Protocol Online logo
Top : New Forum Archives (2009-): : Protein and Proteomics

Problems in upscaling protein expression - (Jun/18/2010 )

Dear all
I want to express soluble human proteins (5kD, 37kD) without any tags in pET28/BL21. I use LB, grow my cultures at 37° to OD >0.3, take a sample, then induce with 1mM IPTG and incubate for at least 3h at 30°.
This works fine in my small scale test cultures (10ml Medium in 50ml Falcon tube) - I see strong induction of my protein band with samples before IPTG / after expression on SDS Page.
It also used to work fine in large scale (700ml in 1L Erlenmeyer) some month ago.
Now I again checked small scale (same clones)- which worked fine, but could not upscale my protein expression.
In large scale I see no induction of my protein now, it even rather looks as if my protein band in SDS is stronger in the sample prior to induction (and less after induction) - it seems that there is all-over less protein in the samples after induction.
What´s the problem here ?
Please help ^_^


this sounds terrific!!! 700 mL in a 1 liter flask???
The problem will be that there is no head space and the aeration of the culture will be very poor ...therefore cell density will be much lower since cells will switch to anaerobic growth (have you ever compared cell densities of small and "large" scale cultivations?).
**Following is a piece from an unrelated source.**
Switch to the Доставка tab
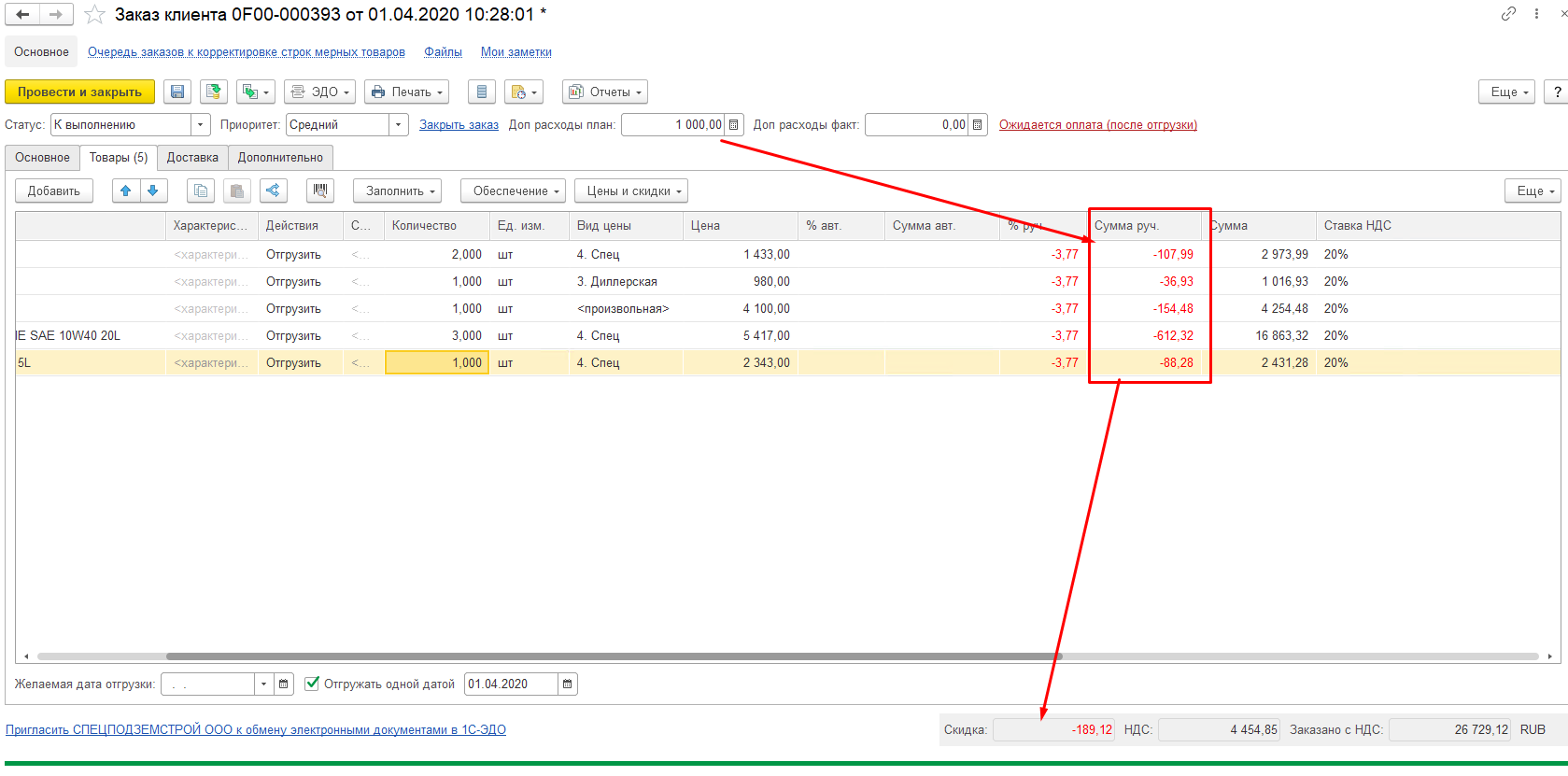1568x776 pixels. coord(192,157)
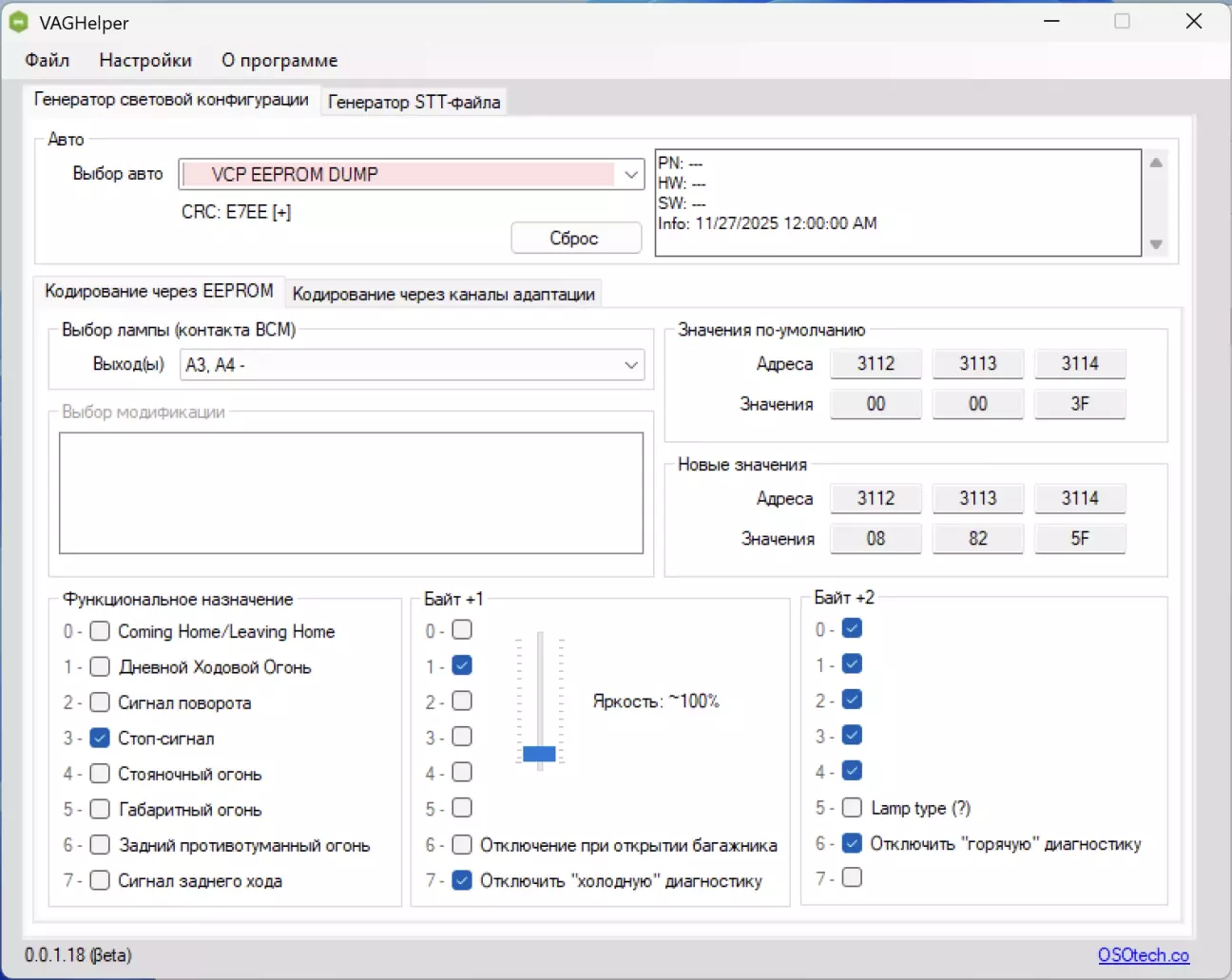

Maybe your OD is lower in your large scale cultivations and therefore you see less protein? Plasmid instability under anerobic conditions could be also a problem, so it could be that your plasmid is lost after induction in "large" scale!

I would recommend to use 250 mL in a 1 L flask and to inoculate with a overnight culture instead of starting from a single colony. You have to watch for equal biomass concentrations if you want to be able to compare your cultivations.


Maybe I'm not helping but: Don't you think is better to express human's protein in Eukaryotic cells such as yeast rather than prokaryotic bacteria? Or maybe I'm wrong...

-adrian kohsf-